■ Consignes:
(a) Transcrivez fidèlement le passage du texte sur l'hégire qui s'étend de « L’oppression exercée par » jusqu'à « dans leur ville. ».
(b) Dans le texte sur l'hégire, reformulez sous forme de liste le paragraphe qui commence par « Persécutés, torturés et empêchés », en conservant ses faits essentiels.
(c) Poursuivez le récit de l'hégire en reprenant après sa dernière phrase.

■ Source:
----

L’oppression exercée par Quraïche, tribu qui gouvernait la cité de la Mecque, était la raison directe de la hijra du Prophète (PSL) et de ses Compagnons (RA). La douzième année de la mission prophétique, douze hommes de la ville de Yathrib (Médine) se rendirent à la Mecque. Ayant entendu le message du prophète (PSL), ils embrassèrent l’Islam et déclarèrent leur foi lors du Premier Serment d’Al-`Aqabah. Le Prophète (PSL) envoya Mus`ab Ibn `Umayr(RA) avec eux à Yathrib pour leur enseigner la religion. Mus`ab (RA) réussit à convertir beaucoup de gens à
l’Islam. L’année suivante, soixante-treize hommes et deux femmes de Yathrib se rendirent auprès du Prophète (PSL) pendant le pèlerinage et lui prêtèrent allégeance, ce fut le Deuxième Serment d’Al-`Aqabah. Ils promirent de le protéger (soutenir) et d’aider les musulmans de la Mecque à se réinstaller dans leur ville.
Persécutés, torturés et empêchés de pratiquer leur foi, les musulmans quittèrent progressivement la Mecque, vers Yatrib par petits groupes. Les premiers immigrés étaient Abou Salama ben Abd Assad (RA) et sa femme Mère de Salama (RA).

----

■ Contenu des données:
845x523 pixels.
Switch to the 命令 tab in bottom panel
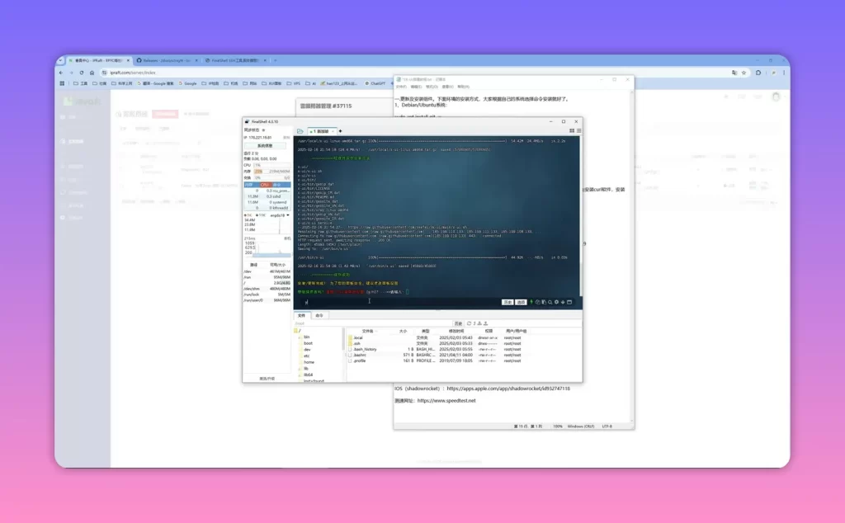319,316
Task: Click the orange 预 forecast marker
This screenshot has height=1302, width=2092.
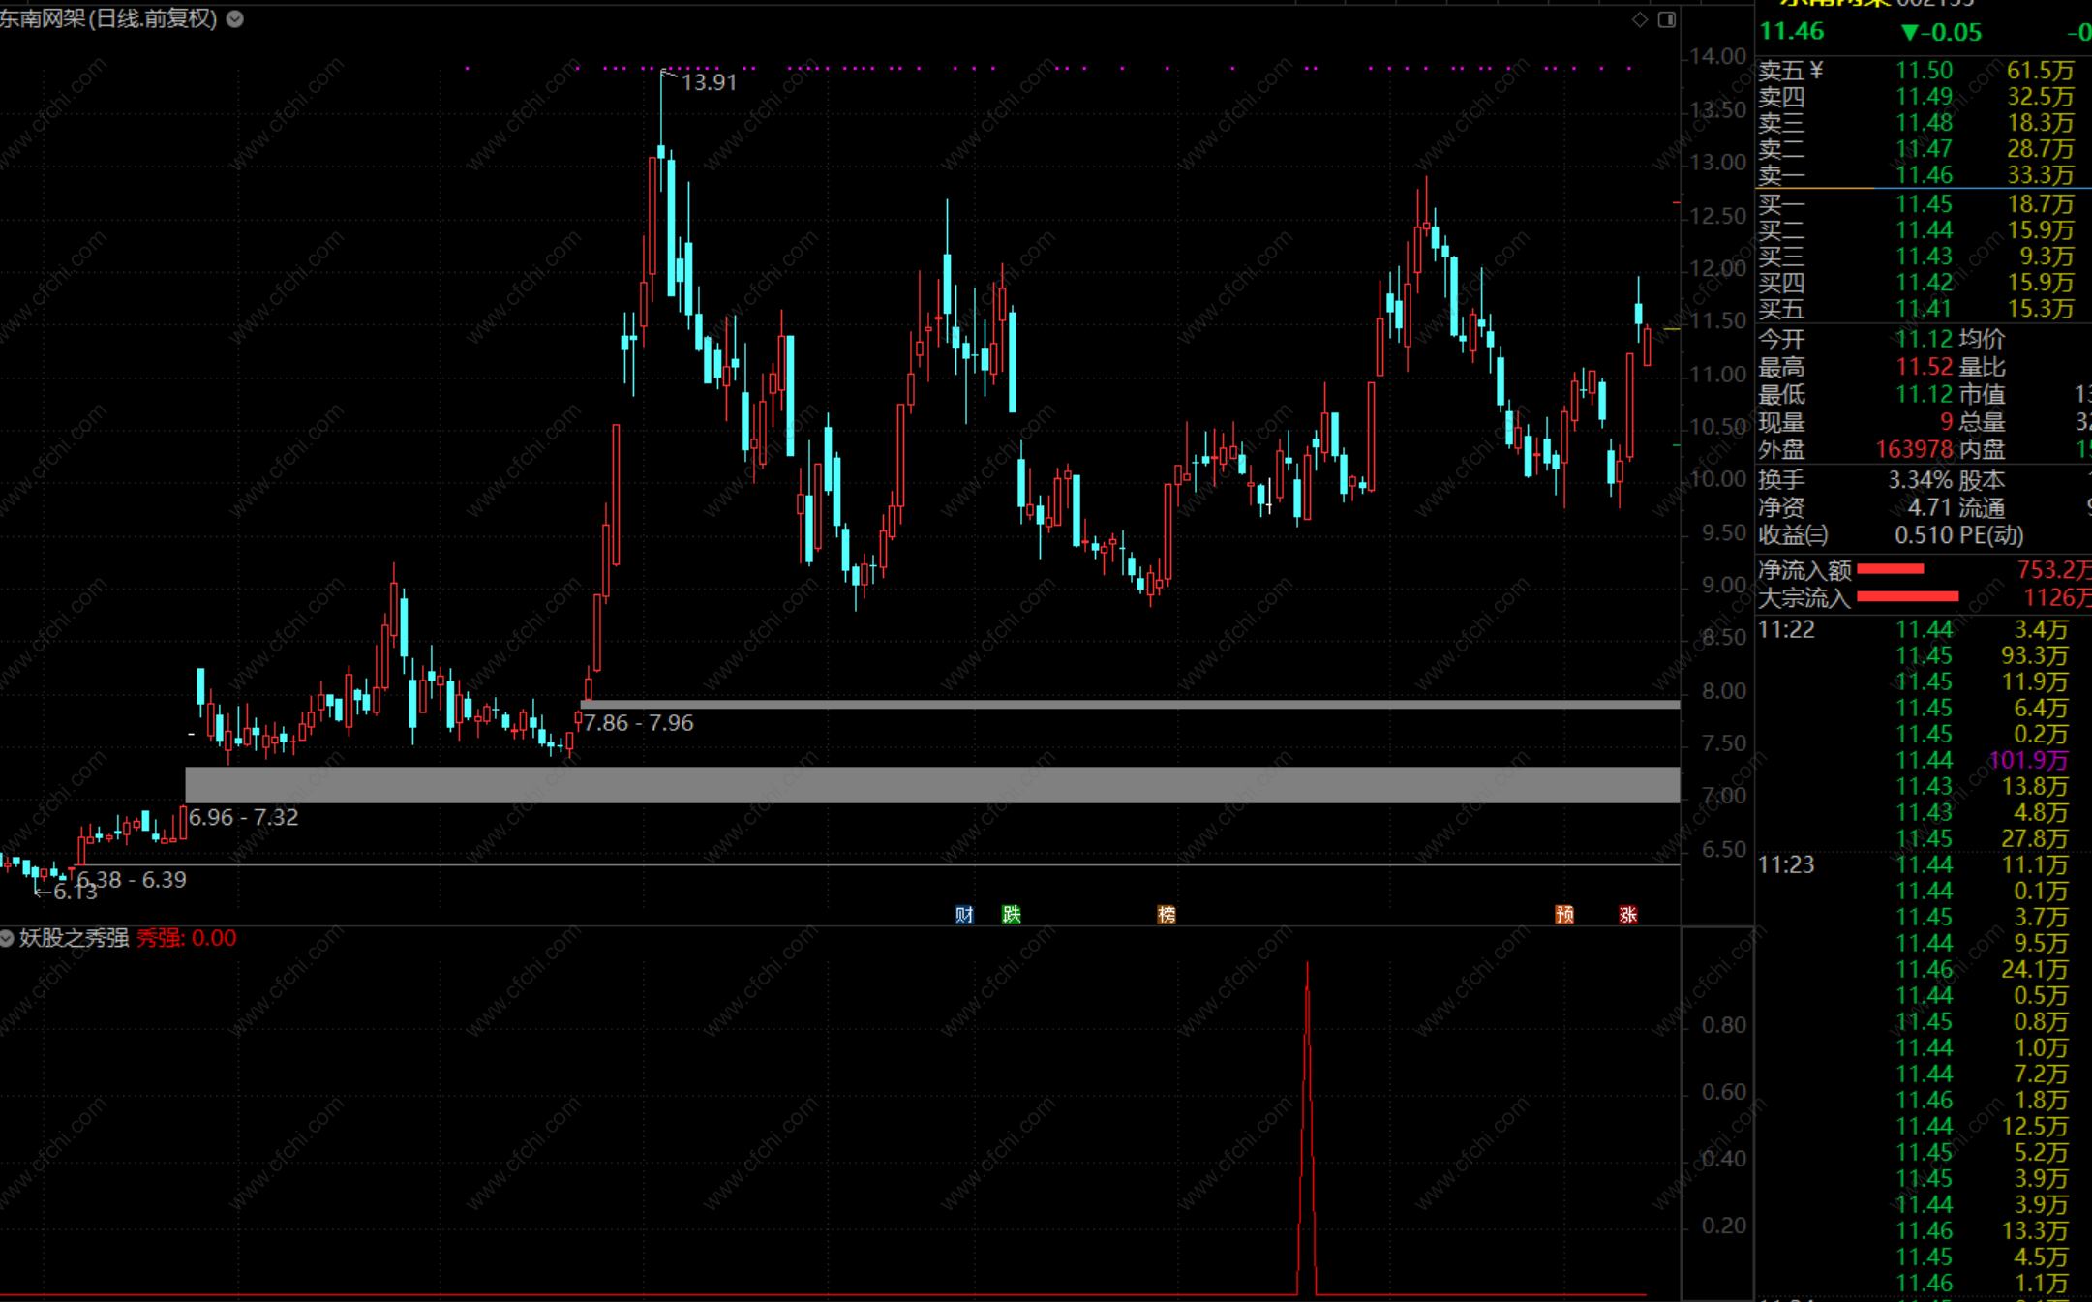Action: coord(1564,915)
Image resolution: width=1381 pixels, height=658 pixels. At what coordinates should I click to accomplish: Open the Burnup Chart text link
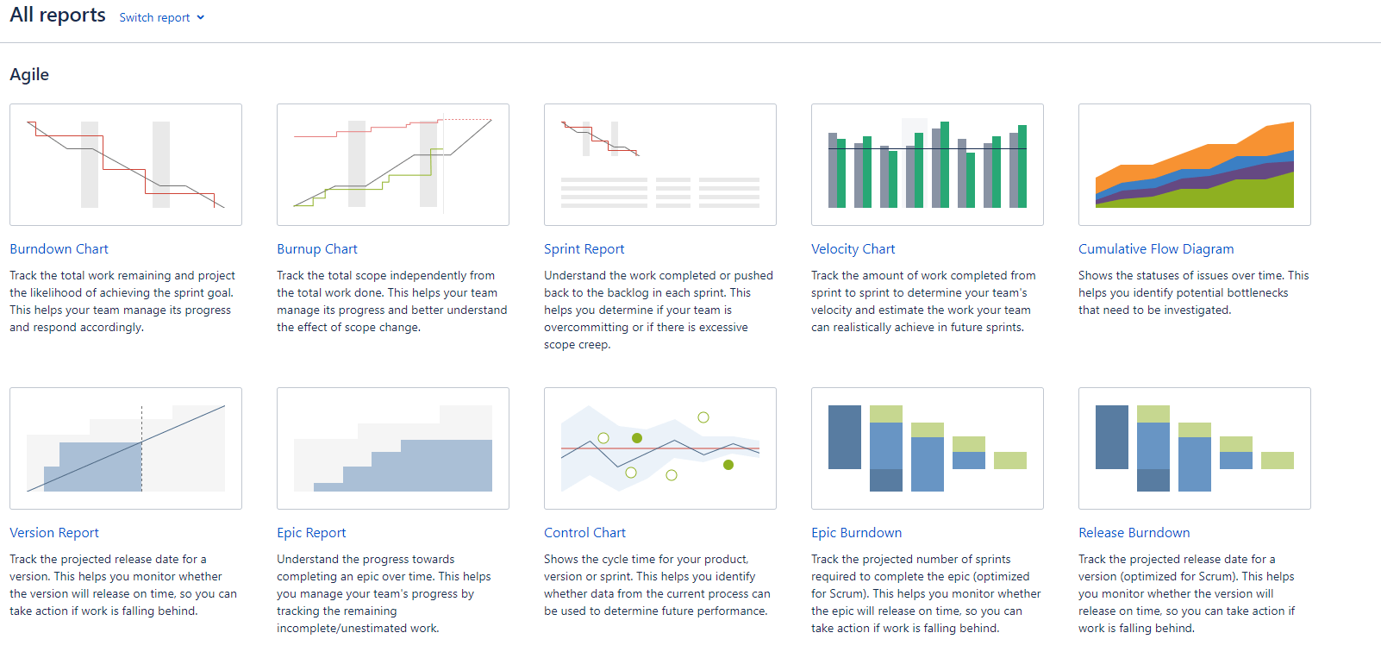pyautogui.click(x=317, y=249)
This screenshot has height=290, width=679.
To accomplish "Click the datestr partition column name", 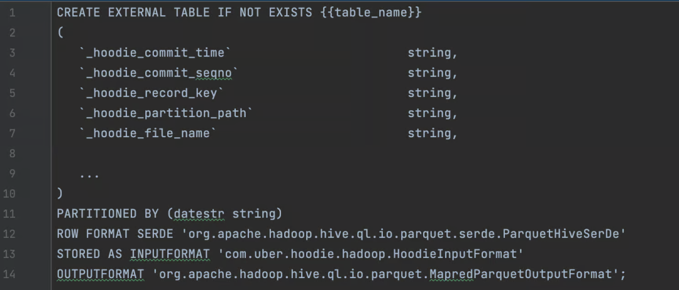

----

■ Résultats:
(a)
L’oppression exercée par Quraïche, tribu qui gouvernait la cité de la Mecque, était la raison directe de la hijra du Prophète (PSL) et de ses Compagnons (RA). La douzième année de la mission prophétique, douze hommes de la ville de Yathrib (Médine) se rendirent à la Mecque. Ayant entendu le message du prophète (PSL), ils embrassèrent l’Islam et déclarèrent leur foi lors du Premier Serment d’Al-`Aqabah. Le Prophète (PSL) envoya Mus`ab Ibn `Umayr(RA) avec eux à Yathrib pour leur enseigner la religion. Mus`ab (RA) réussit à convertir beaucoup de gens à
l’Islam. L’année suivante, soixante-treize hommes et deux femmes de Yathrib se rendirent auprès du Prophète (PSL) pendant le pèlerinage et lui prêtèrent allégeance, ce fut le Deuxième Serment d’Al-`Aqabah. Ils promirent de le protéger (soutenir) et d’aider les musulmans de la Mecque à se réinstaller dans leur ville.

(b)
- Les musulmans étaient persécutés, torturés et empêchés de pratiquer leur foi.
- Ils quittèrent progressivement la Mecque pour Yatrib, par petits groupes.
- Les premiers immigrés furent Abou Salama ben Abd Assad (RA) et sa femme Mère de Salama (RA).

(c)
Ce fut seulement quelques mois plus tard que Dieu autorisa le Prophète (PSL) à quitter la Mecque. Notre mère Aïcha (RA) rapporte: un jour nous étions assis chez Abou Bakr (RA) au milieu de la journée quand quelqu’un vint lui dire : voici le Messager d’Allah qui arrive voilé à une heure à laquelle il n’a pas l’habitude de nous rendre visite. Abou Bakr (RA) dit : « Puissent mes père et mère être sacrifiés pour le sauver ! Il ne vient que pour une affaire grave… »
Elle poursuit: A son arrivée, le Messager d’Allah (PSL) demanda et obtint l’autorisation d’entrer, puis il dit à Abou Bakr (RA) : « Fais sortir ceux qui sont avec toi ». – Abou Bakr (RA) lui dit : « Ils ne sont que ta famille, puissent mes père et mère être sacrifiés pour te sauver ! » – Puis le Messager reprit : « Je suis autorisé à sortir ». Abou Bakr (RA) lui dit : « L’accompagnement ! » c’est-à-dire : « Je veux t’accompagner, puissent mes père et mère être sacrifiés pour te sauver!». Le Messager d’Allah (PSL) dit : « Oui » – Abou Bakr (RA) dit : « prends l’une de mes montures que voici » – Le Messager d’Allah dit : « Je la prends contre son prix ».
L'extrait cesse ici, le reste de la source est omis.